**Given data**
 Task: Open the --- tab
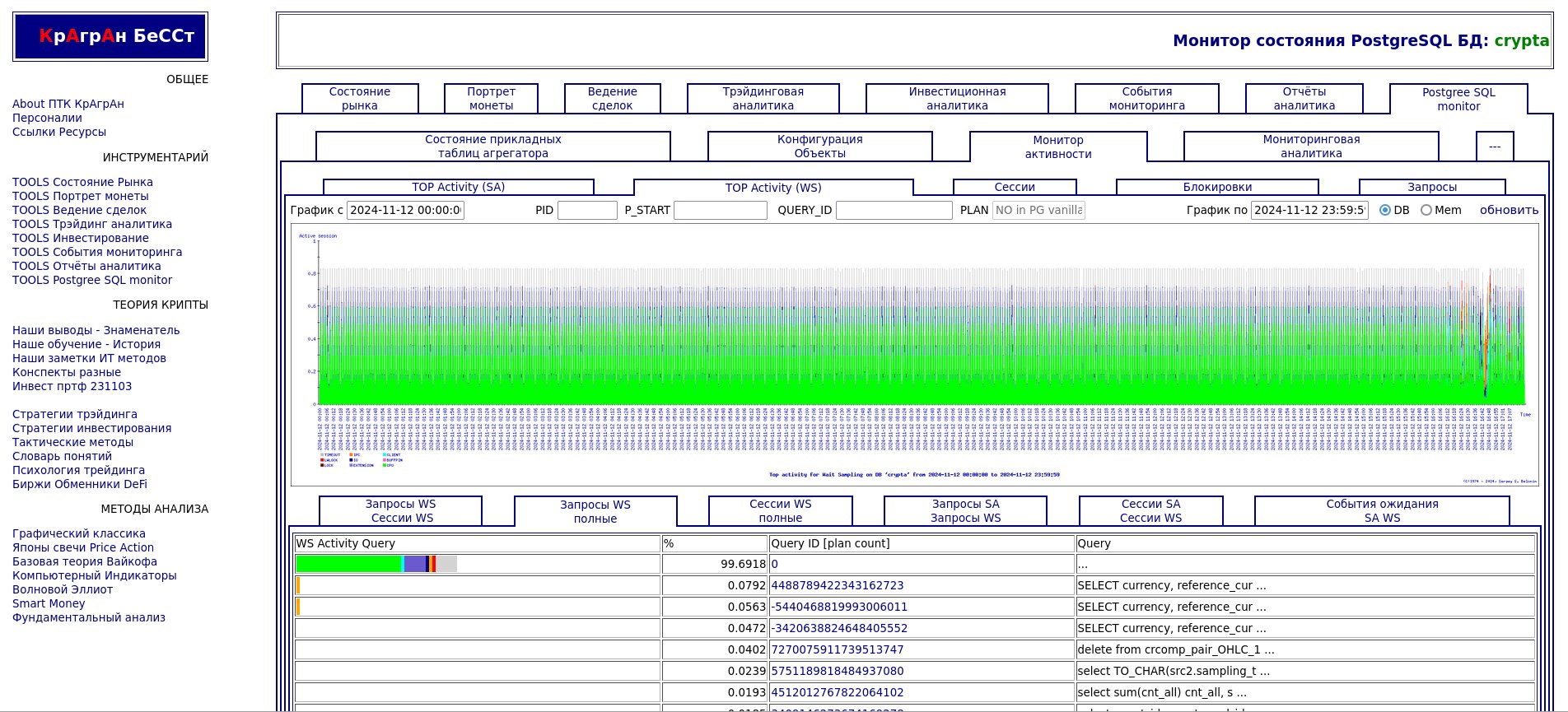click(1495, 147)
---
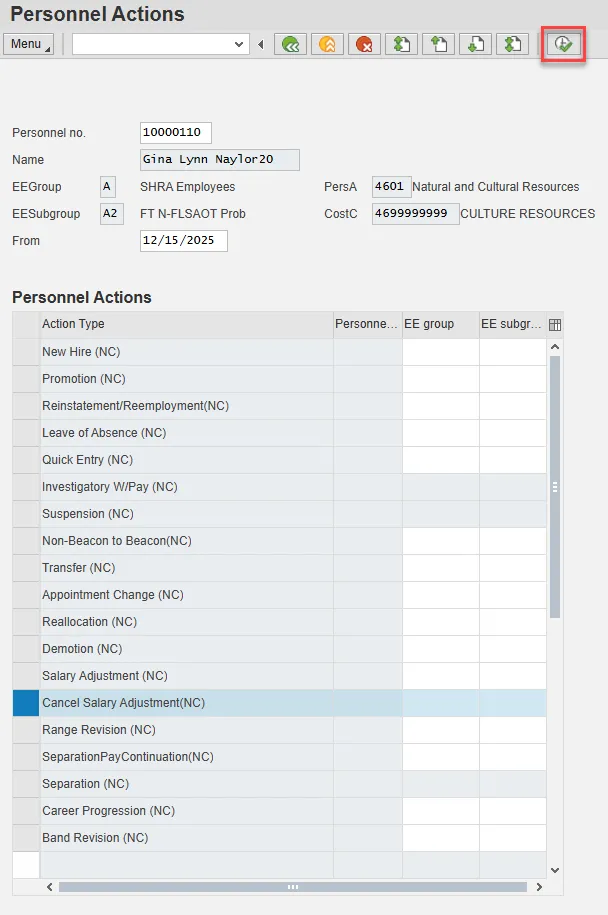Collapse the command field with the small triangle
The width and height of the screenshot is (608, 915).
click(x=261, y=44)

**Written exercise**
Arrange the material between the line holding "Collapse the command" and the line holding "click(x=261, y=44)", inclusive, as a Markdown table with columns headed Row and Line, one row per line and blank lines omitted. Leave the pictures out of the answer.

**Answer to this task**
| Row | Line |
|---|---|
| 1 | Collapse the command field with the small triangle |
| 2 | The width and height of the screenshot is (608, 915). |
| 3 | click(x=261, y=44) |